# [Directive 1]
In the forum thread on missionaries and pastors, copy word for word the part that opens with the words containing "You may find" and closes with "of worship, etc.".
# [Directive 2]
Write what comes next in the forum thread on whether missionaries and pastors differ, picking up right after its final sentence.

# [Given text]
▼
# Is There a Clear Distinction Between Missionary and Pastor



## Quatchu (Apr 10, 2011)

Is there a distinction between missionary and pastor? I ask this because i have for along time felt called to Ministry as a pastor, of late Im feeling that God is equipping me to effectively minister in cross cultural settings. However I am trying to work out whether the two conflict with one another or is it simple that it is being reveled to me the emphasize of God's ministry for me.


----------



## Rufus (Apr 10, 2011)

If you where to be put in the situation of lets say, Pastoring a Church in a country while evangelize the natives, than I guess you could be both. Somebody needs to pastor the new churches.


----------



## Scott1 (Apr 10, 2011)

You may find helpful a search on this topic (upper right).

We use these terms differently, but generally a Pastor has authority to minister the Word and sacraments to a covenant community of believers.

A missionary may be seeking to do that, may be doing that, or may be one merely doing humanitarian work as means to witness- so the term is used many ways.

More, and more, I see the need to both evangelize and disciple. That is, the end being the establishment of a household of faith where the community being "evangelized" can grow, be accountable, participate in the corporate ordinances of worship, etc.


----------



## Peairtach (Apr 10, 2011)

An ordained minister of the Gospel may be called to different roles even at different times of his life:

E.g. 

(a) A pastor or pastor/teacher tied to a particular congregation.

(b) An evangelist doing itinerant mainly Gospel work at home or abroad. The WCF Form of Presbyterial Government appears to eschew "evangelists" as an extraordinary office alongside apostles and prophets, but it depends on what is meant by the word "evangelist". If we mean by evangelist those who accompanied the apostles in their travels and did miraculous works, then evangelists have certainly expired.

(c) A doctor or teacher teaching in a theological college.

(d) A foreign missionary working abroad.
▲
# [Records]
▼
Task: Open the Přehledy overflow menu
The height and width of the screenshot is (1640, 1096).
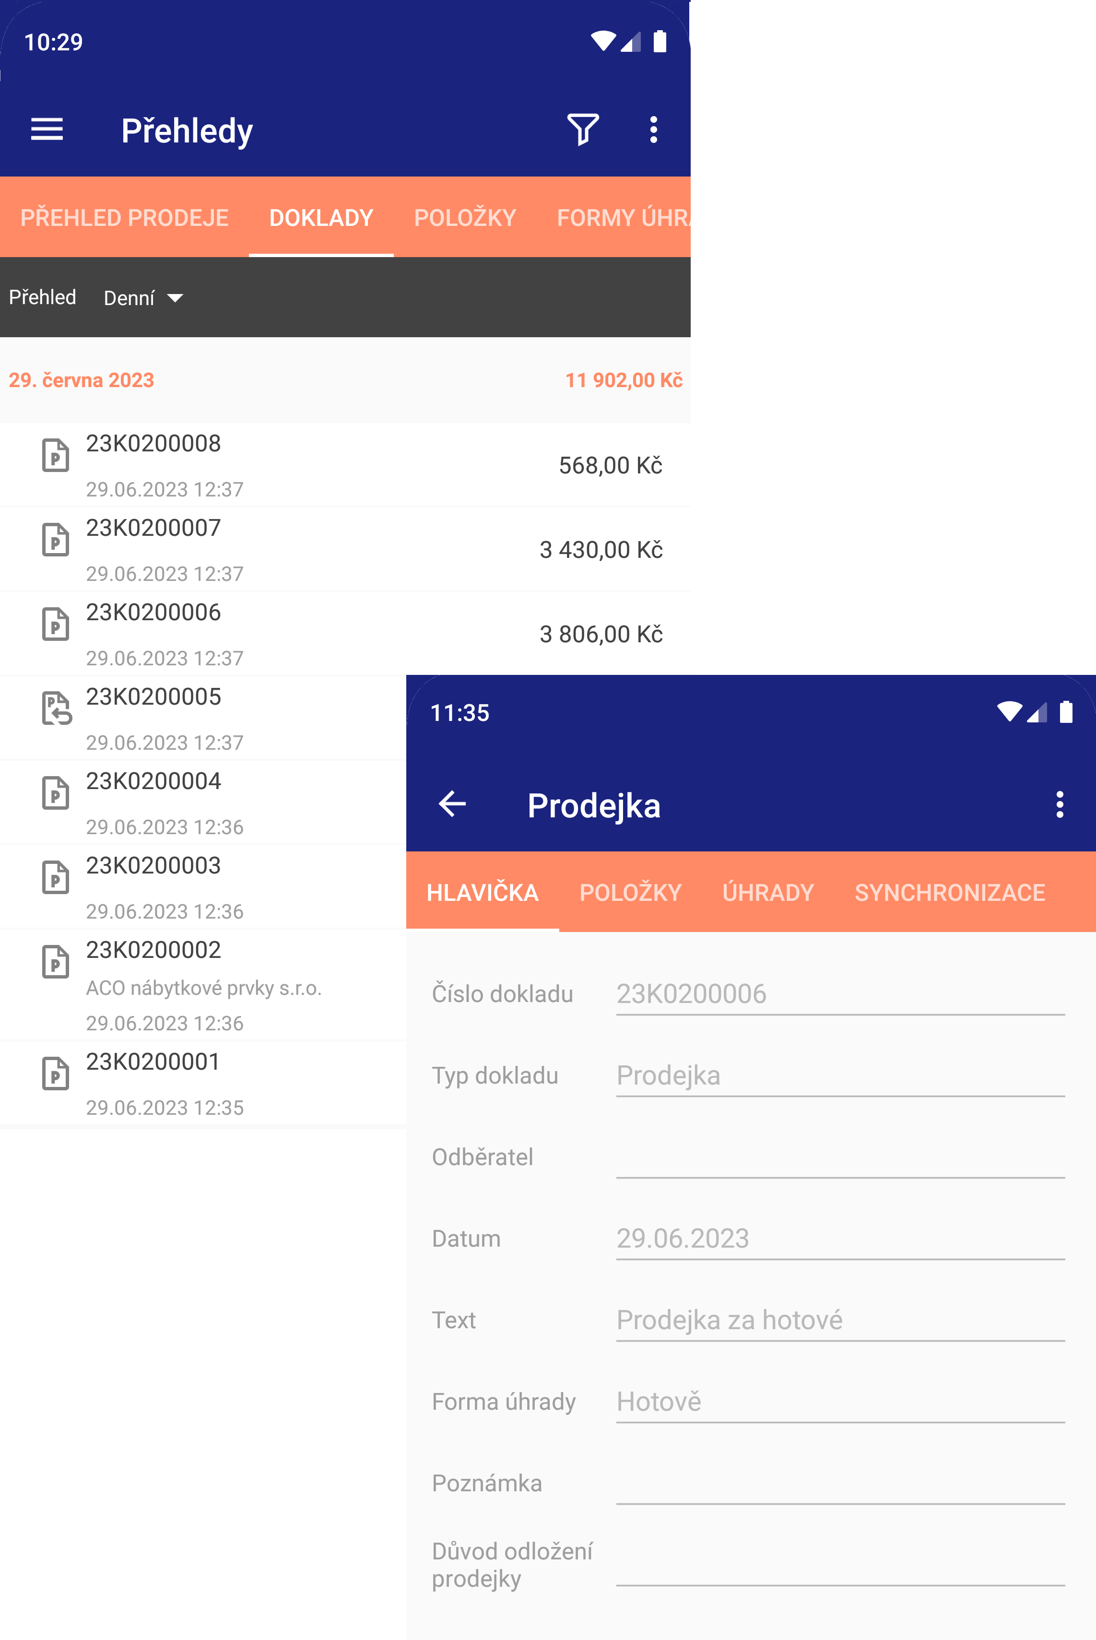Action: click(x=653, y=130)
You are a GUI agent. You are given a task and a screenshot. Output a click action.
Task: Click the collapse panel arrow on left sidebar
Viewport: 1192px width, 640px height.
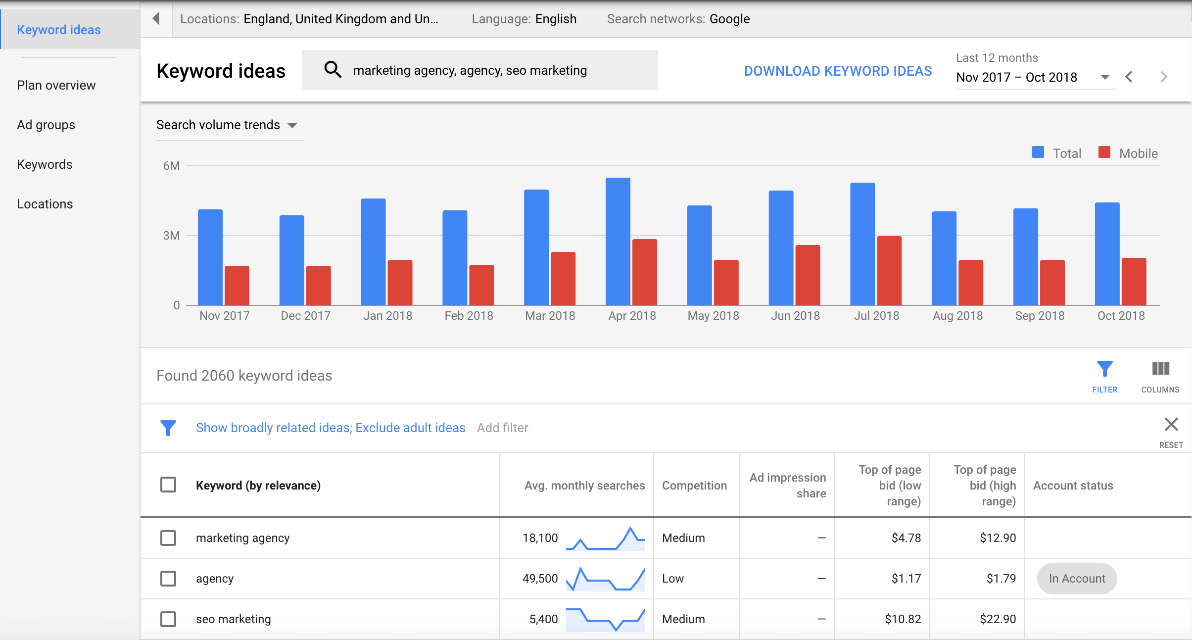[156, 18]
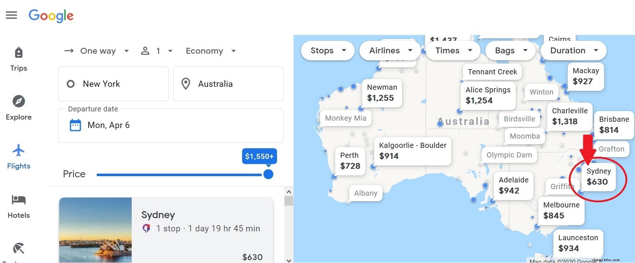Open the Duration filter
The image size is (635, 263).
pyautogui.click(x=573, y=50)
▲
# [Expected answer 1]
You may find helpful a search on this topic (upper right).

We use these terms differently, but generally a Pastor has authority to minister the Word and sacraments to a covenant community of believers.

A missionary may be seeking to do that, may be doing that, or may be one merely doing humanitarian work as means to witness- so the term is used many ways.

More, and more, I see the need to both evangelize and disciple. That is, the end being the establishment of a household of faith where the community being "evangelized" can grow, be accountable, participate in the corporate ordinances of worship, etc.

# [Expected answer 2]
The expression "domestic missionary" has sometimes been used in Presbyterian churches - in Scotland at least - for a ruling elder with a gift for preaching who is not fully qualified as a minister of the Gospel but stands in in vacant congregations until they get a minister.

(e) An evangelist or missionary working among particular people(s) in his own country.

Of course the word "missionary" has a broader meaning also for all - e.g. doctors, nurses, teachers - who work on foreign missions.


----------



## steadfast7 (Apr 12, 2011)

Concurring with the above, the definition of "missionary" being so broad these days, I would first ask what your understanding of missions is? There are "missionaries" who dig wells for World Vision, as well as those who are pastors and seminary profs in foreign countries. My narrow definition of missions is of a cross cultural, long term involvement in church planting work. No doubt, this person may need to administer sacraments and preach regularly if he is the lone worker in an area, so that diminishes the distinction in the eyes of your denomination. Another point to note is that Scripture carefully outlines the qualifications for a local church elder, but not for itinerant evangelists. The qualification requirement for gospel proclaimers seemed to be less stringent. If your desire and aptitude is for more "apostolic" type of ministry, and your church confirms it, then go for it!


----------



## Pergamum (Apr 12, 2011)

Justin,


FIRST: If you are desiring to serve cross-culturally overseas, please pm me and let's talk more deeply about training and the logistics of being sent.

SECOND - WHAT IS A MISSSIONARY: 

I do believe that some christians are called with a desire to take the Gospel across an ethno-linguistic boundary to either plant a church that does not exist or help strengthen a weak church. If you are desiring to do this, then fan the flames and do not squash this desire because there are many needs and your desire and recurring thoughts of doing this are one means by which God calls misssionaries. Another means is the larger body of Christ, so i would also check with your local church and its elders to see if they believe you have the skills and personality and qualifications to serve overseas. A misssionary is from the latin mitto, and this itself was derived from the greek for a "sent-out one" and so, therefore, we are not merely those who run forward but are those who are sent out.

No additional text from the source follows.